When you configure the master node, you designate a search factor. The search factor determines the number of searchable copies of data the cluster maintains. The default value for the search factor is 2, meaning that the cluster maintains two searchable copies of all data. The search factor must be less than or equal to the replication factor.
The difference between a searchable and a non-searchable copy of data is this: The searchable copy contains both the data itself and some very extensive index files that Splunk uses to search the data. The non-searchable copy contains just the data. Even the data stored in the non-searchable copy, however, has undergone initial processing and is stored in a form that makes it possible to create the index files later, if necessary. For more information on the files that constitute Splunk indexes, read the subtopic "Data files".

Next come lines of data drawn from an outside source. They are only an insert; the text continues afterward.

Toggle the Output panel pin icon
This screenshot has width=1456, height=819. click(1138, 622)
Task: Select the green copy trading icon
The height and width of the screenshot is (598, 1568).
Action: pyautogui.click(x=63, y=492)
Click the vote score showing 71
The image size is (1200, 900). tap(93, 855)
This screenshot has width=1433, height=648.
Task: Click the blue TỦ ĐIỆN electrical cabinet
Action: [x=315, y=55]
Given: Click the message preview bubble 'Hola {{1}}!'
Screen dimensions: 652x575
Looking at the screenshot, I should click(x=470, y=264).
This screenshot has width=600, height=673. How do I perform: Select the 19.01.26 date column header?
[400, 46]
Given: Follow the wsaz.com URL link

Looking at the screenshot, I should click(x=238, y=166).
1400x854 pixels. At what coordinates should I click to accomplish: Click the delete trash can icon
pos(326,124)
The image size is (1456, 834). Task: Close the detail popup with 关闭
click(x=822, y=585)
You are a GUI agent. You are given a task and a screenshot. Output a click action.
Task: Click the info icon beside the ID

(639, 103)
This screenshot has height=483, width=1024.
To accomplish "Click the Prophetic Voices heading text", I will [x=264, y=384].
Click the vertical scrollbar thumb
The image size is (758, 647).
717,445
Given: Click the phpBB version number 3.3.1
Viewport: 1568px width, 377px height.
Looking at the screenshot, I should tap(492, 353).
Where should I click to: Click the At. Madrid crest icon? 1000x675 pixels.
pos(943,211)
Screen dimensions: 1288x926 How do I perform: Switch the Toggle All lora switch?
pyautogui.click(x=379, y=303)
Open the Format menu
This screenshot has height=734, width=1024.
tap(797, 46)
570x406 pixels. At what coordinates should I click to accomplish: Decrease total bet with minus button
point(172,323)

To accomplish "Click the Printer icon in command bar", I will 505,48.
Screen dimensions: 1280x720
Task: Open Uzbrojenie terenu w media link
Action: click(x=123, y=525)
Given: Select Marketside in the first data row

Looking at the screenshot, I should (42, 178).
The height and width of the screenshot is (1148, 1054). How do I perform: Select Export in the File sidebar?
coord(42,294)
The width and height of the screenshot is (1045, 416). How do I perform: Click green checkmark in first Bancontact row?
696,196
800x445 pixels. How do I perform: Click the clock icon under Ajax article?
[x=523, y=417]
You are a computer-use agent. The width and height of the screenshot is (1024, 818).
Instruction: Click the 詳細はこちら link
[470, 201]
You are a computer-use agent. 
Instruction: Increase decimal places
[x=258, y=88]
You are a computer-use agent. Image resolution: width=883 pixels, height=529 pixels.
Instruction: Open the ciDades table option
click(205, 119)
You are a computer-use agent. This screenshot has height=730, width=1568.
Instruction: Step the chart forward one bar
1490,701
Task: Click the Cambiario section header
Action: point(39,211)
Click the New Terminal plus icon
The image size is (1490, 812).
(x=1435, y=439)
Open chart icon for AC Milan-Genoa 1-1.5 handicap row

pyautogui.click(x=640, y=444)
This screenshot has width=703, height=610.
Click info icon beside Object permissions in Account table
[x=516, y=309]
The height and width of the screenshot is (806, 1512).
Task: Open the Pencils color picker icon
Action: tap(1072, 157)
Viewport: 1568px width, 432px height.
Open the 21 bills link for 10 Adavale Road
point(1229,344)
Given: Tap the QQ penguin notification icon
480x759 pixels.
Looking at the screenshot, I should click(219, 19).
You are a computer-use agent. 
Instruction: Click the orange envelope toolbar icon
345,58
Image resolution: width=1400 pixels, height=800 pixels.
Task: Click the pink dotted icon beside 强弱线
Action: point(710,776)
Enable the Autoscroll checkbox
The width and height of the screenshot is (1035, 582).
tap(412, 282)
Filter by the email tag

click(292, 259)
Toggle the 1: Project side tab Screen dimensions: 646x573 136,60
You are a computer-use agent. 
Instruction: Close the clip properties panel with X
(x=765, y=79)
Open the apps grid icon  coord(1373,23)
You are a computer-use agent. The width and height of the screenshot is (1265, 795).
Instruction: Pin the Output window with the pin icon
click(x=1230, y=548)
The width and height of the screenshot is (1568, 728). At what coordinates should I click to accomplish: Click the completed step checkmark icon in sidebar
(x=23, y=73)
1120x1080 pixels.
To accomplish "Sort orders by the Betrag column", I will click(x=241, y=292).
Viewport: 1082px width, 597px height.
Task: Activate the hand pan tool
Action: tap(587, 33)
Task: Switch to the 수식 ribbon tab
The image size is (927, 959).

With a search factor of at least 2, the cluster is able to continue searching with little interruption if a peer node goes down. For example, say you specify a replication factor of 3 and a search factor of 2. The cluster will maintain three copies of all buckets on separate peers across the cluster, and two copies of each bucket will be searchable. Then, if a peer goes down and it contains a bucket copy that has been participating in searches, a searchable copy of that bucket on another peer can immediately step in and start participating in searches.
On the other hand, if the cluster's search factor is only 1 and a peer goes down, there will be a significant lag before searching can resume across all the cluster data. Although non-searchable copies of buckets can be made searchable, doing so takes time, because the index files must first be created from the raw data file. The processing time can be significant if the peer that went down was storing a large quantity of searchable data. For help estimating the time needed to make non-searchable copies searchable, look here.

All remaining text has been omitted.